Organizational Movement: Industry People

For the last 20 years, Carol Hogan has guided the ASBA to new levels of professionalism and influence.

By Mary Helen Sprecher

There’s the traditional retirement celebration that comes with a gold watch and good wishes from co-workers. Carol Hogan’s came with an ovation from the sports facility construction industry.

In December, Hogan formally stepped down as executive vice president of the American Sports Builders Association, a position she had held for 20 years. It has been, by any account, an eventful two decades, with changes that encompassed not only the association, but also the industry as a whole.

“I can’t believe it’s all coming to an end,” Hogan said before December’s Technical Meeting in Austin. “We’ve seen so many changes.”

Carol Hogan
Carol Hogan (at left, with ASBA staffers Cynthia Jordan and Judi Mellendick) has kept the ASBA moving forward for the last 20 years.

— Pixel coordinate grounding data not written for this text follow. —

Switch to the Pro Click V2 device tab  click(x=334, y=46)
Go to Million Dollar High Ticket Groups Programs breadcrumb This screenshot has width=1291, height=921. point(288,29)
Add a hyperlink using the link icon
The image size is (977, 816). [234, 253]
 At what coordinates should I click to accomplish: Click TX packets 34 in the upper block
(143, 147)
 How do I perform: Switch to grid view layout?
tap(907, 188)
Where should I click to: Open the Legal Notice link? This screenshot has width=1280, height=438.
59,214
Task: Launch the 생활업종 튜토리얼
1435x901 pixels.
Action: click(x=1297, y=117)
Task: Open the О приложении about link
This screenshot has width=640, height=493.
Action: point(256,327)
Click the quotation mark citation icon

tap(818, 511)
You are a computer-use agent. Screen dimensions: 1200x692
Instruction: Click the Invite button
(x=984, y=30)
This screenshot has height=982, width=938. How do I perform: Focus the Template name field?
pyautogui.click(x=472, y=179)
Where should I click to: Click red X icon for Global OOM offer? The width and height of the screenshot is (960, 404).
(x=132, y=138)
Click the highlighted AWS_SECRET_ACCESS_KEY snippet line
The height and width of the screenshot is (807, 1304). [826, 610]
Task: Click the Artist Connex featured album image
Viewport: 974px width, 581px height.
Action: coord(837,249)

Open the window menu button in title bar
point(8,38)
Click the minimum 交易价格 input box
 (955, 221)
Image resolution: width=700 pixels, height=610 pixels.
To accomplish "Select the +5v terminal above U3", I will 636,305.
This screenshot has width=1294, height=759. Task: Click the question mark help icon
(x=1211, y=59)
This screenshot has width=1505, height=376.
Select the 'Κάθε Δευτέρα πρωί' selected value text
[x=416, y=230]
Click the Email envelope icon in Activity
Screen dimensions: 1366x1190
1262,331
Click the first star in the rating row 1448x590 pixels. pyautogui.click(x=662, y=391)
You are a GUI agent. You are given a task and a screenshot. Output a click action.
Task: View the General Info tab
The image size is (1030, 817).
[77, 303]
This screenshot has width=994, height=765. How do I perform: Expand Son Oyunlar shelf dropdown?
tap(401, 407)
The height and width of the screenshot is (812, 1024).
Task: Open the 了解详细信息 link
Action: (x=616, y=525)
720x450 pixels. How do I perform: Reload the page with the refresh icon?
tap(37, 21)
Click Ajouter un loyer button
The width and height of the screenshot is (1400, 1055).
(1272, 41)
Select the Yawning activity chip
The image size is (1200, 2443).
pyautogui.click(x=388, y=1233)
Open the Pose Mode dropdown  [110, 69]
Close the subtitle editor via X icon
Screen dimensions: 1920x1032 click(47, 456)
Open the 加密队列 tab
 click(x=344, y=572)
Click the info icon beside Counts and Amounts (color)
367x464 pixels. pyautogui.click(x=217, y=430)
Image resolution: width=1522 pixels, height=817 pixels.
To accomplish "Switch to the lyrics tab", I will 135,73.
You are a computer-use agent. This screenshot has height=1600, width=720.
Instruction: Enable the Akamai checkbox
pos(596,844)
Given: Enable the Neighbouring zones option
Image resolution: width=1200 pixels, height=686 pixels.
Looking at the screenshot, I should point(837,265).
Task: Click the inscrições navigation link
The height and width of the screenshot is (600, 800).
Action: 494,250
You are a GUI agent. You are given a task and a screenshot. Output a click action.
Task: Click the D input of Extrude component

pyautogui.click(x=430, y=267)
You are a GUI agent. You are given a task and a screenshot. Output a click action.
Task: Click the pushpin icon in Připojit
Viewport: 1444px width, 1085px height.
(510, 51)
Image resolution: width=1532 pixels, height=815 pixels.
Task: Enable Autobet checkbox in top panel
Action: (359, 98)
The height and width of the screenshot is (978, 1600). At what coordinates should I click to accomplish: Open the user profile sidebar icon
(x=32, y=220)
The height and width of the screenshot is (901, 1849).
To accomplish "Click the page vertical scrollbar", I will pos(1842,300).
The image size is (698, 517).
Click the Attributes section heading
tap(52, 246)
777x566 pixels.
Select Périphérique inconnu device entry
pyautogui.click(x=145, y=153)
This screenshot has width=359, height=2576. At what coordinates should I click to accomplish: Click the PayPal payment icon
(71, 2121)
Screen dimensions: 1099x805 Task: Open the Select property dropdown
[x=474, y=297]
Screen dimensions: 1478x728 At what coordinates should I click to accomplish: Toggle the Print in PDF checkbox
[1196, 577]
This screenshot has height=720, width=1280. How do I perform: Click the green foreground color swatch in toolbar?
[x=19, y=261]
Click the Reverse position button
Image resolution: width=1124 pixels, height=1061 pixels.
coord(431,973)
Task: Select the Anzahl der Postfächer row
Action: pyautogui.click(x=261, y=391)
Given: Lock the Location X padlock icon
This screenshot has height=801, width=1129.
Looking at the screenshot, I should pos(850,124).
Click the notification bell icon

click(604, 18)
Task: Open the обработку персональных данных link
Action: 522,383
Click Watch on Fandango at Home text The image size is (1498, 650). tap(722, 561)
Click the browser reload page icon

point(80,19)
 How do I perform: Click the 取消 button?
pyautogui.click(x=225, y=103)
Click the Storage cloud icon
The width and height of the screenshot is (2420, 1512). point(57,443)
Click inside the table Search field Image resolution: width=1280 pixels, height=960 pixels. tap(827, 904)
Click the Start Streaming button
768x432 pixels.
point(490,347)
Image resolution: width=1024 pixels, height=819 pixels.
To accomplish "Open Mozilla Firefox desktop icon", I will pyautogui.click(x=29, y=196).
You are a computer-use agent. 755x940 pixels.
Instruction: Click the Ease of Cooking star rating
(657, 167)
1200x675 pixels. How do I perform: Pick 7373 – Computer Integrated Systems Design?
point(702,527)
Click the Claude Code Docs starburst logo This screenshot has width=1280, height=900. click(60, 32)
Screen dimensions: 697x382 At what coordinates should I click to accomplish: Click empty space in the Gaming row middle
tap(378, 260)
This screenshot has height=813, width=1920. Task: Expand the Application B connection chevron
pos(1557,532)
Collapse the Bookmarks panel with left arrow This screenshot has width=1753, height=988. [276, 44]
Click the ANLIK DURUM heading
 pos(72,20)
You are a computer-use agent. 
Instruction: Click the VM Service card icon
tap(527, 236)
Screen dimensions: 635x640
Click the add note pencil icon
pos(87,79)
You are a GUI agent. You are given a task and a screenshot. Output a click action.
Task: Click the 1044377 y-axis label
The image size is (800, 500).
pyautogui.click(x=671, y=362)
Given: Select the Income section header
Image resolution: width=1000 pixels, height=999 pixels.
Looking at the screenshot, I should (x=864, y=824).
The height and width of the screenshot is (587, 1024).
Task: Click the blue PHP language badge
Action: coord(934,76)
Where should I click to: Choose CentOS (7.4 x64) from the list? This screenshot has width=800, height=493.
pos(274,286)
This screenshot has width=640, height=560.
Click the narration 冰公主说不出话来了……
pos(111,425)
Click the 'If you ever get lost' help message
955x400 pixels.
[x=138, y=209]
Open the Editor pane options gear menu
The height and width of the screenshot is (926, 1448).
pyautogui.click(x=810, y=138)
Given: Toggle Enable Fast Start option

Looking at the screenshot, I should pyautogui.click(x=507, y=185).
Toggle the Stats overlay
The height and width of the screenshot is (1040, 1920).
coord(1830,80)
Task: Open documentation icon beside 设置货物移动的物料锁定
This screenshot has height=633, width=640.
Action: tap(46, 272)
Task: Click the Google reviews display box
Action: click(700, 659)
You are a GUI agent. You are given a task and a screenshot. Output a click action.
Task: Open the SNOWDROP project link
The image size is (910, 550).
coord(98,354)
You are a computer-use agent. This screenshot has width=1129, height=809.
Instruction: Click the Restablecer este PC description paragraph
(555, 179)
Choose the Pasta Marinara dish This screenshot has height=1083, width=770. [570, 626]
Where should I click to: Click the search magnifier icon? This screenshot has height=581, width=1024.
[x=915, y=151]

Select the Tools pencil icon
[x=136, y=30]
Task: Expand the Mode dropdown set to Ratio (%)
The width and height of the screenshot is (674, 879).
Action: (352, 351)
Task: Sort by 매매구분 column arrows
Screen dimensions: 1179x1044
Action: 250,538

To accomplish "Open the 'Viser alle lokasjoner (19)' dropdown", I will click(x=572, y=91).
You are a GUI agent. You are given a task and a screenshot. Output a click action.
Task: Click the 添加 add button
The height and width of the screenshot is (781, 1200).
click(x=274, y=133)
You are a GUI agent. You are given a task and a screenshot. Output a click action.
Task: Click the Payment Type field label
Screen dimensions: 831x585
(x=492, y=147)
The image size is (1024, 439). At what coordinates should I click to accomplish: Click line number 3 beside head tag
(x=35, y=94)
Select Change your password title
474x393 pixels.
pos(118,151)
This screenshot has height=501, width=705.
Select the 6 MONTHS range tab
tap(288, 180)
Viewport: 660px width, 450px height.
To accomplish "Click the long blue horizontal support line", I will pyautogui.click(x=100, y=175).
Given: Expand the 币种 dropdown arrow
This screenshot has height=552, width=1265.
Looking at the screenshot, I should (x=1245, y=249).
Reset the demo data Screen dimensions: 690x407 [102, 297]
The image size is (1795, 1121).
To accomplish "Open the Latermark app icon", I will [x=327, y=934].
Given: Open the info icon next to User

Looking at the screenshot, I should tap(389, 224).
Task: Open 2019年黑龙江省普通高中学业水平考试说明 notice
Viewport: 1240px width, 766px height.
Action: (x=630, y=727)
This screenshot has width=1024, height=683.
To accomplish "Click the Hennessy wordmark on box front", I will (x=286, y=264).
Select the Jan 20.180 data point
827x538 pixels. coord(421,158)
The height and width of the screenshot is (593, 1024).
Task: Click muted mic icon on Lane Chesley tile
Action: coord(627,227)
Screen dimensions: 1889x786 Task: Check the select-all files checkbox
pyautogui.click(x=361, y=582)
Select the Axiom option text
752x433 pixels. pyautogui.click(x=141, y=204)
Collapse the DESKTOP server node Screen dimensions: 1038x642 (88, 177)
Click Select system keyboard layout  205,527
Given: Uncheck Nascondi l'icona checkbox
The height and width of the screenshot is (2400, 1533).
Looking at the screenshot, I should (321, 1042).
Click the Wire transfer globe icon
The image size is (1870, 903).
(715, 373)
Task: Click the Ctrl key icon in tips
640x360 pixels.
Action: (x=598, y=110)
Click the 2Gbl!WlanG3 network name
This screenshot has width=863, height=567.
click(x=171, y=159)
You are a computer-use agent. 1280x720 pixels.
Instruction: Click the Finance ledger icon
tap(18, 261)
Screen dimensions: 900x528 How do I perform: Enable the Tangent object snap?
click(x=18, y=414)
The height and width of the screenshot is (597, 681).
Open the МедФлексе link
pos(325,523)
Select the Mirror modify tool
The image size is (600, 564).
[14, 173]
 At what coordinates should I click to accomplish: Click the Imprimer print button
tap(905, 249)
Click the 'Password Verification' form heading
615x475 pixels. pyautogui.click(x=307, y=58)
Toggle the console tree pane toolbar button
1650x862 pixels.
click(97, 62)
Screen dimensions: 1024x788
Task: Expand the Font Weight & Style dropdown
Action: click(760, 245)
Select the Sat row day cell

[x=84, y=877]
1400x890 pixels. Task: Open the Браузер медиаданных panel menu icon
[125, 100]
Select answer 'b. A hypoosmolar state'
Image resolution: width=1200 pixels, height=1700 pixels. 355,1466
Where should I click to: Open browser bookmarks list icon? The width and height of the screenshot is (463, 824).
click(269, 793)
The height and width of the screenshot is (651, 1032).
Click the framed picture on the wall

In 1988, Hogan took over as executive director of what was then known as the U.S. Tennis Court and Track Builders Association — a group that had potential but lacked poise and positioning. Hogan, a Certified Association Executive (CAE) with 14 years of experience managing trade and professional non-profit associations, saw a group that was ready to move to the next level. She began marking off the steps to take it there: New policies, systems, budgets. Sometimes, members cheered. Sometimes, they chafed. But undeniably, the association was providing better service to its members.

“Carol had the drive to make this a professional trade association in every sense of the word,” says David Marsden, CTCB, who served as chairman of the ASBA, as well as Tennis Division president and as chairman on a number of committees during Hogan’s tenure.

Under Hogan, the association’s publications flourished. Specifications were rewritten and became the industry standards. Hogan herself wrote “Tennis Courts: A Construction and Maintenance Manual” (a book that had been previously published by the USTA under the title “Tennis Courts” was discontinued, with the USTA endorsing the new book). A later publication written by Hogan, “Running Tracks: A Construction and Maintenance Manual,” replaced the old USTC&TBA “Track Construction Manual.”

Not bad for someone with no construction experience.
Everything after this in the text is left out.